Task prompt: Please copy exactly the lines from the top of the data through the line containing "You are a computer-use", and nothing else.
—————
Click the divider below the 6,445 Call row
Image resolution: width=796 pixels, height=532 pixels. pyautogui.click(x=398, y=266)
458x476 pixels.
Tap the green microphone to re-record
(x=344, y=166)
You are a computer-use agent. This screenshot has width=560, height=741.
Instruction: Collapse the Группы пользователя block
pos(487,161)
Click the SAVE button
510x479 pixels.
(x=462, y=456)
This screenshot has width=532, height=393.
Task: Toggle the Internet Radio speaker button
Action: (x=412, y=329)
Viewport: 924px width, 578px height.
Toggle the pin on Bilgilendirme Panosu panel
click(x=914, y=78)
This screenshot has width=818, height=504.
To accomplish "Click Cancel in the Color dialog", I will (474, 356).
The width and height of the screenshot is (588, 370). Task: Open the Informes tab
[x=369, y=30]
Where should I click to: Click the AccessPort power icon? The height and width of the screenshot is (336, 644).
—————
Answer to the exercise:
Click the divider below the 6,445 Call row
Image resolution: width=796 pixels, height=532 pixels. pyautogui.click(x=398, y=266)
458x476 pixels.
Tap the green microphone to re-record
(x=344, y=166)
You are a computer-use agent. This screenshot has width=560, height=741.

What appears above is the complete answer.